== DOCUMENT SEGMENT ==
──────────────────────────────

Whitefly Information and Control
Whiteflies are common pests on many ornamental plants. Some of the most economically important species in Florida are the silverleaf whitefly, fig or ficus whitefly, citrus whitefly, and the rugose spiraling whitefly. The most frequently attacked plants include allamanda, avocado, chinaberry, citrus, fig, fringe tree, gardenia, gumbo limbo, ligustrum, mango, various palms, persimmon, viburnum, and many annuals.
Adult whiteflies look like tiny white moths, but are more closely related to scale insects. Most are about 1/16 inch long and have four wings. The wings and body are covered with a fine white powdery wax. Reliable identifications are based on the adults. The immature whiteflies (nymphs) typically occur on the undersides of leaves, are flat, oval in outline, and slightly smaller than a pin head. Some species are light green to whitish and somewhat transparent. Others are black in the center and have a white waxy fringe around the edge.
A generalized life cycle of the whitefly is as follows: The eggs are laid on the undersides of the leaves and hatch in 4 to 12 days into active, six legged nymphs (crawlers). The crawlers move around for several hours, then insert their mouthparts into the leaves and stay there. After molting three times, they pupate and then become adults. The pupal case remains on the plant tissue even after the adult has emerged. How long it takes for the insects to develop from eggs to adults varies from 4 weeks (summer) to 6 months (winter).
Whiteflies have piercing-sucking (needle-like) mouthparts with which they puncture the leaf and suck the plant fluids. The top sides of leaves on infested plants become pale or spotted due to these insects feeding on the undersides of the leaves. Oftentimes an infestation goes unnoticed until leaves turn yellow or drop unexpectedly, or until an infested plant is disturbed and small clouds of whiteflies emerge from it. Some whitefly species can cause greater damage by transmitting plant viruses.
Whiteflies (as well as soft scales, mealybugs, and aphids) excrete a sugary substance called honeydew, and an unsightly black fungus called sooty mold grows on the honeydew. Besides being unattractive, sooty mold may interfere with photosynthesis, reduce plant growth, and cause early leaf drop. Sooty mold usually weathers away after an insect infestation is controlled. Ants also feed on the honeydew, so if ants become a problem, plants should be examined closely for these sucking pests.
The first type of product to try is an insecticidal soap or horticultural oil spray. These products are safer for people, animals, and the environment, but they can still kill whitefly natural enemies. Be sure to read and understand the label instructions before doing any applications. If spraying, thorough coverage on the undersides of the leaves to the point of run-off is especially important. Repeat at weekly intervals as needed.
For synthetic insecticides, be very cautious of overusing the chemical class of neonicotinoids because of the possibility of developing pesticide resistance. Foliar applications tend to be with contact insecticides like pyrethroids. Foliar applications may provide quick control, but do not provide longterm control. Contact insecticides will also disrupt natural enemies and should be used selectively. Other application options include basal bark sprays, granular broadcast applications, tree injections, and soil drenches or injections. The active ingredient of a commonly used systemic insecticide is imidacloprid (ie., Merit, Marathon), but many other products are effective at reducing whitefly populations.

──────────────────────────────

== RECORDS SUPPLIED ==
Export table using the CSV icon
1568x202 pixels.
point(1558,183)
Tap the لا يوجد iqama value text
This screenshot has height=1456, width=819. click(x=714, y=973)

──────────────────────────────

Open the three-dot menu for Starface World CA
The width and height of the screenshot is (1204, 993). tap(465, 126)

──────────────────────────────

== REQUIREMENT ==
In the text on whitefly control, within how many days do whitefly eggs hatch?

== ANSWER SPACE ==
They hatch in 4 to 12 days.